Resto' con la mano sulla cornetta, distratto da troppi pensieri. mio, Jugoslavia, il sosia, il film con Hitchcock.
La vita attiva reclamava la sua presenza. Forse cominciava ad averne bisogno davvero. Due mesi lontano da casa, un impegno quanto mai singolare, poi il ritorno sulle scene. Si', poteva funzionare. L'attrice preferita da Hitch, bellissima, un successo assicurato. Il ritorno di Cary Grant e la definitiva affermazione di Grace Kelly.
- Buone notizie? - domando' Betsy interrompendo i suoi pensieri.
Cary si accorse di essere rimasto appoggiato al telefono per tutto il tempo.
- Ne' buone, ne' cattive.
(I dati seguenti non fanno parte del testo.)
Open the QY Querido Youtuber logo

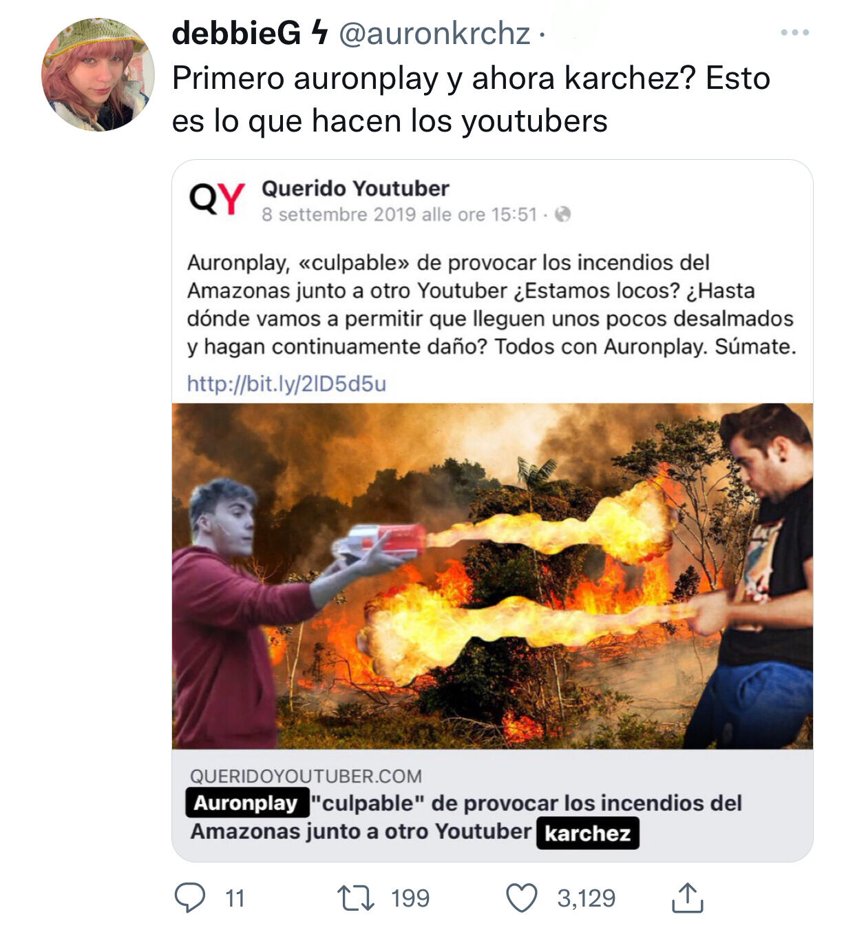[x=217, y=199]
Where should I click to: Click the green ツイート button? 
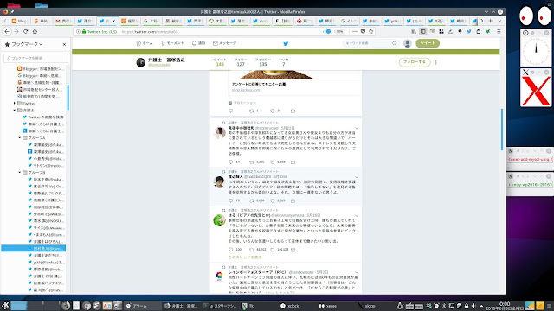(428, 43)
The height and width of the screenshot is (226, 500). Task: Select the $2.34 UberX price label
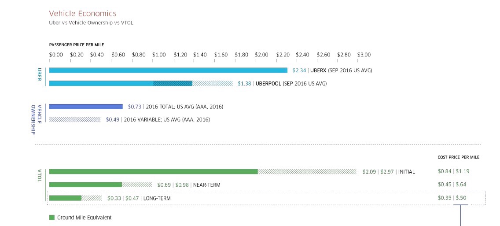tap(299, 70)
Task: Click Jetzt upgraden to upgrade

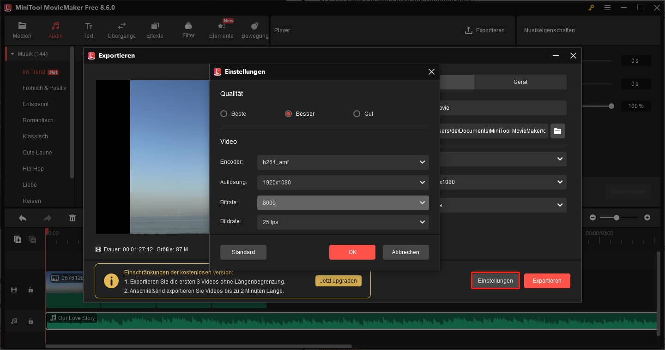Action: (339, 280)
Il vecchio Hitch cerca di convincermi: la Costa Azzurra, il suo nuovo film, Rear Window, che sara' sicuramente un successo, il casino' di Montecarlo, le solite cose.
Be', solite non proprio. Grace Kelly aveva un fascino davvero insolito. Fredda e magnetica allo stesso tempo. Fosse stato Clark Gable, in Mogambo, Cary non avrebbe avuto dubbi se scegliere lei o Ava Gardner.
Hitchcock aveva segnato un punto a favore. Conosceva bene Cary e conosceva bene anche Archie. Sapeva come stuzzicare entrambi.


Capitolo 22
Tra Napoli e Pompei, 21 febbraio


Zollo aveva altro da pensare, ma non ci riusciva. Impossibile quando don Luciano decideva di essere ospitale, perche' i suoi discorsi fluivano ininterrotti, una frase dietro l'altra, e finivano con l'avvolgerti la mente e ti ritrovavi a seguirli, che ti andasse o no. Il capo non parlava come i comuni mortali: solo in apparenza poteva sembrare un parlare per parlare, in realta' le parole erano soppesate, scelte, e mescolata alla chiacchiera c'era saggezza e una buona dose di savoir faire. Monopolizzava il discorso senza risultare scortese, anzi, blandendo l'interlocutore, costringendolo con maestria a seguire il ragionamento.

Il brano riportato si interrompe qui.